Kwong attributes her success to establishing a clear identity and a strong sense of self. "When people come to this restaurant, they know they’ve been to billy kwong. Why do they know that? Because of the appearance, the style of service, because we’ve got the hand-written menus, we’ve got our little logo and the flowers—it’s got a really strong look about it and it’s got a very strong sense of self."

Part of establishing billy kwong’s identity meant answering questions about exactly what Kwong wanted her customers to get from the product, the service and the whole encounter. "Everything in the business reflects your essence."

Kwong had set her plan from day one: to create a Chinese eating house. "We knew we wanted to have a little hole-in-the-wall place that just served really great food, good value, and we always wanted it to be an easy place to come into."

And she has succeeded. When first entering the restaurant, its size is surprising. The dining room is small and intimate (despite the cabbages taking pride of place in front of the window) and the open-plan kitchen is only partly partitioned by two cabinets, so customers get a complete sensory experience from the sights, sounds and tastes of the food being cooked only a few metres away. "The kitchen is the heart of the place, so that’s why we have an open kitchen."

She also had a clear idea of the proposed suburb in Sydney, and clientele, the menu—strictly Chinese food—and even the suppliers she wanted to use. She knew the atmosphere she wanted to create, from the fresh flowers to the jazz. "I knew right down to the colour toilet paper—every single detail."

The biggest evolution has been Kwong’s attitude to the business. "In those first two years I held on to it very tightly because it was like a little baby," she says. Now, after taking a step back and with time for other things—including a popular ABC television series and cookbook, Heart and Soul, and being a guest at various cooking and non-cooking events—Kwong is looking forward to new directions.

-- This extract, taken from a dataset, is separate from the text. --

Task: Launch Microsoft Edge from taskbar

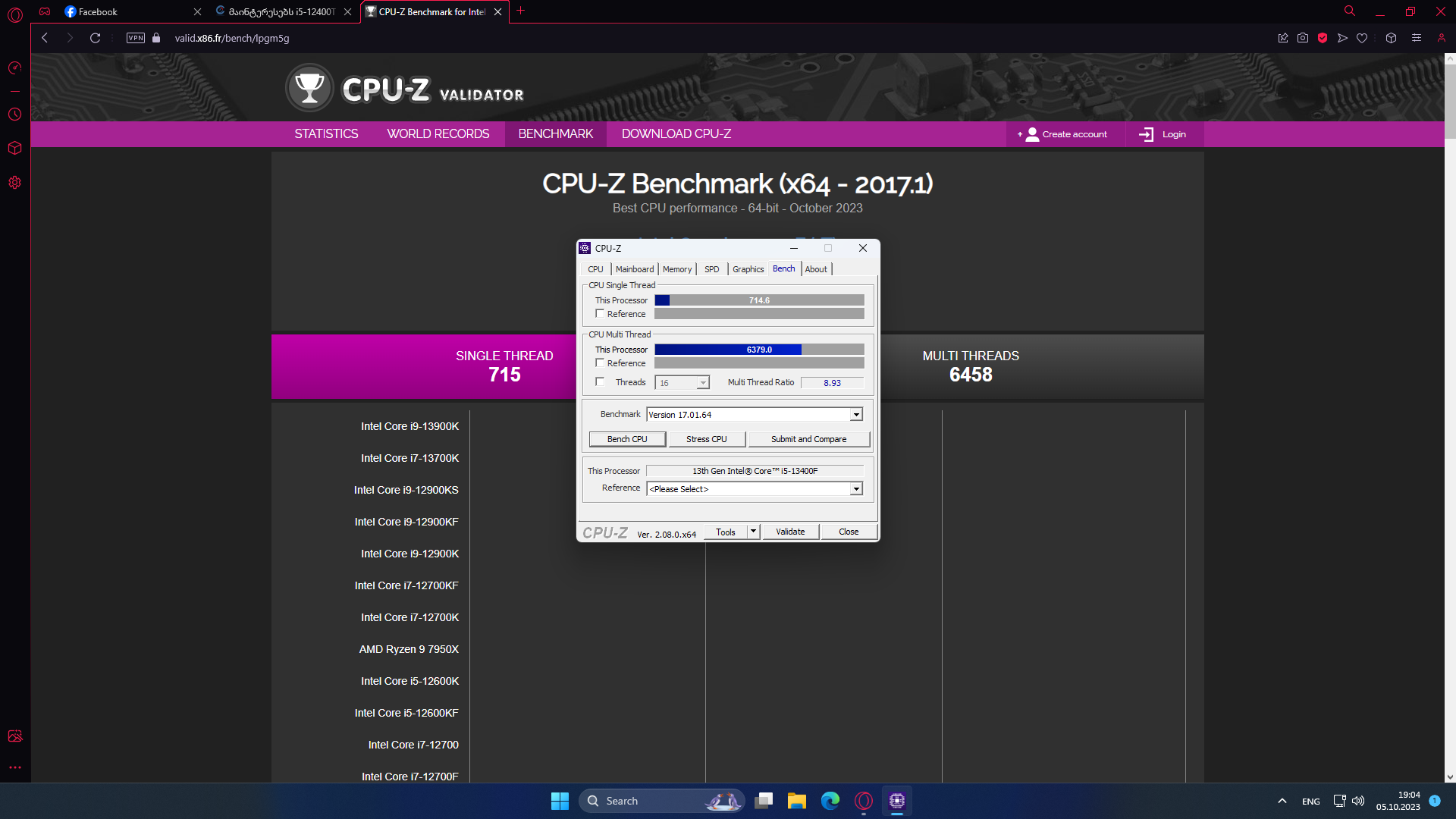Action: [x=830, y=801]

"I am taking great pleasure in teaching people the beauties of Chinese food," she says. "And judging by the clientele, they’re into it … they are very discerning, foodie types."

She also looks to improving suppliers, one day making organic vegetables a part of the menu and continuing her commitment to quality. "I only do things I believe in, or that reflect billy kwong values," she says. "I guess that’s what’s changed, I’m having a broader view on everything. It’s not just a restaurant on Crown Street, this little business, it’s actually a whole way of life for me."